### AIM OF THE EXERCISE
Set the entries down once more, exactly as they are worded.

(Extracted data entries)

□ □ □ □ □

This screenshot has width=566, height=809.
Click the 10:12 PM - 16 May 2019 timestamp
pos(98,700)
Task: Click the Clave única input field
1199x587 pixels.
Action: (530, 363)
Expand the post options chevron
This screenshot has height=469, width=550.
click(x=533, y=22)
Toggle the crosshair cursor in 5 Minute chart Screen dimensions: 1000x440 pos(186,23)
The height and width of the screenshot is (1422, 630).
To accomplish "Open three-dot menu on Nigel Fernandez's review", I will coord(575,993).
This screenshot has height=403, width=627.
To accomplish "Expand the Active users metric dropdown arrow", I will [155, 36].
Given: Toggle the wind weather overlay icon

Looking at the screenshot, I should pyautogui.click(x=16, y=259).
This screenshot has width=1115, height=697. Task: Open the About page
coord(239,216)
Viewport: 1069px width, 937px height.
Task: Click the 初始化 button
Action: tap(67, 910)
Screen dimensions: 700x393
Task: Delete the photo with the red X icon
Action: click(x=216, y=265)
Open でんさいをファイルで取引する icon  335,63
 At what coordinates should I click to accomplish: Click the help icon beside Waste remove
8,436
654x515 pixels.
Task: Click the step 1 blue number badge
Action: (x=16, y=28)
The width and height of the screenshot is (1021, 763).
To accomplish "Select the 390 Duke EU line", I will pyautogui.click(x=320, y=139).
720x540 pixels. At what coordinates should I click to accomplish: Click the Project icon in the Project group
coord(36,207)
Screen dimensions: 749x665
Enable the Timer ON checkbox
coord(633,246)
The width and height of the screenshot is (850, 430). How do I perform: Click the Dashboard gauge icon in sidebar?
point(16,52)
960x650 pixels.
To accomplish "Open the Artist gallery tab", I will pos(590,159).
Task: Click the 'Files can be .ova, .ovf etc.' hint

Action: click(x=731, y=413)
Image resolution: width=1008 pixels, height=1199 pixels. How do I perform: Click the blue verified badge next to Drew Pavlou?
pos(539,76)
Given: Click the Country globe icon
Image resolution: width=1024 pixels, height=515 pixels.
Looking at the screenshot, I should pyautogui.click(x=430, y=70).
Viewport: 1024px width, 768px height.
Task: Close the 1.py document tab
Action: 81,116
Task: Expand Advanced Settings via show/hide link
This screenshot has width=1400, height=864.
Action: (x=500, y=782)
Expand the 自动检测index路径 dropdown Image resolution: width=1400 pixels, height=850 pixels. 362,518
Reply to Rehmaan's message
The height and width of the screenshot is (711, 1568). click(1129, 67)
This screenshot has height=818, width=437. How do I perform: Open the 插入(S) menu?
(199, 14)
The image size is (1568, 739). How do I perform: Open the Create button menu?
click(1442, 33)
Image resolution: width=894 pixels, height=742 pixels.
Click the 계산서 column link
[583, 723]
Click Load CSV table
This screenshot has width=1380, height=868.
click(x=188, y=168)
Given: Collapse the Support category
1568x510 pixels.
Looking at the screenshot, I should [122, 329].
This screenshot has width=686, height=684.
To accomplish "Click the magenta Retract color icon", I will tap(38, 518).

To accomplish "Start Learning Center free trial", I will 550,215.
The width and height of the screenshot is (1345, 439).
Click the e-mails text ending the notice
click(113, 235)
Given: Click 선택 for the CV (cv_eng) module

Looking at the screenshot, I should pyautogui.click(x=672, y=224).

□ □ □ □ □

### WRITTEN SOLUTION
This screenshot has width=566, height=809.
Click the 10:12 PM - 16 May 2019 timestamp
pos(98,700)
Task: Click the Clave única input field
1199x587 pixels.
Action: (530, 363)
Expand the post options chevron
This screenshot has height=469, width=550.
click(x=533, y=22)
Toggle the crosshair cursor in 5 Minute chart Screen dimensions: 1000x440 pos(186,23)
The height and width of the screenshot is (1422, 630).
To accomplish "Open three-dot menu on Nigel Fernandez's review", I will coord(575,993).
This screenshot has height=403, width=627.
To accomplish "Expand the Active users metric dropdown arrow", I will [155, 36].
Given: Toggle the wind weather overlay icon

Looking at the screenshot, I should pyautogui.click(x=16, y=259).
This screenshot has width=1115, height=697. Task: Open the About page
coord(239,216)
Viewport: 1069px width, 937px height.
Task: Click the 初始化 button
Action: tap(67, 910)
Screen dimensions: 700x393
Task: Delete the photo with the red X icon
Action: click(x=216, y=265)
Open でんさいをファイルで取引する icon  335,63
 At what coordinates should I click to accomplish: Click the help icon beside Waste remove
8,436
654x515 pixels.
Task: Click the step 1 blue number badge
Action: (x=16, y=28)
The width and height of the screenshot is (1021, 763).
To accomplish "Select the 390 Duke EU line", I will pyautogui.click(x=320, y=139).
720x540 pixels. At what coordinates should I click to accomplish: Click the Project icon in the Project group
coord(36,207)
Screen dimensions: 749x665
Enable the Timer ON checkbox
coord(633,246)
The width and height of the screenshot is (850, 430). How do I perform: Click the Dashboard gauge icon in sidebar?
point(16,52)
960x650 pixels.
To accomplish "Open the Artist gallery tab", I will pos(590,159).
Task: Click the 'Files can be .ova, .ovf etc.' hint

Action: click(x=731, y=413)
Image resolution: width=1008 pixels, height=1199 pixels. How do I perform: Click the blue verified badge next to Drew Pavlou?
pos(539,76)
Given: Click the Country globe icon
Image resolution: width=1024 pixels, height=515 pixels.
Looking at the screenshot, I should pyautogui.click(x=430, y=70).
Viewport: 1024px width, 768px height.
Task: Close the 1.py document tab
Action: 81,116
Task: Expand Advanced Settings via show/hide link
This screenshot has width=1400, height=864.
Action: (x=500, y=782)
Expand the 自动检测index路径 dropdown Image resolution: width=1400 pixels, height=850 pixels. 362,518
Reply to Rehmaan's message
The height and width of the screenshot is (711, 1568). click(1129, 67)
This screenshot has height=818, width=437. How do I perform: Open the 插入(S) menu?
(199, 14)
The image size is (1568, 739). How do I perform: Open the Create button menu?
click(1442, 33)
Image resolution: width=894 pixels, height=742 pixels.
Click the 계산서 column link
[583, 723]
Click Load CSV table
This screenshot has width=1380, height=868.
click(x=188, y=168)
Given: Collapse the Support category
1568x510 pixels.
Looking at the screenshot, I should [122, 329].
This screenshot has width=686, height=684.
To accomplish "Click the magenta Retract color icon", I will tap(38, 518).

To accomplish "Start Learning Center free trial", I will 550,215.
The width and height of the screenshot is (1345, 439).
Click the e-mails text ending the notice
click(113, 235)
Given: Click 선택 for the CV (cv_eng) module

Looking at the screenshot, I should pyautogui.click(x=672, y=224).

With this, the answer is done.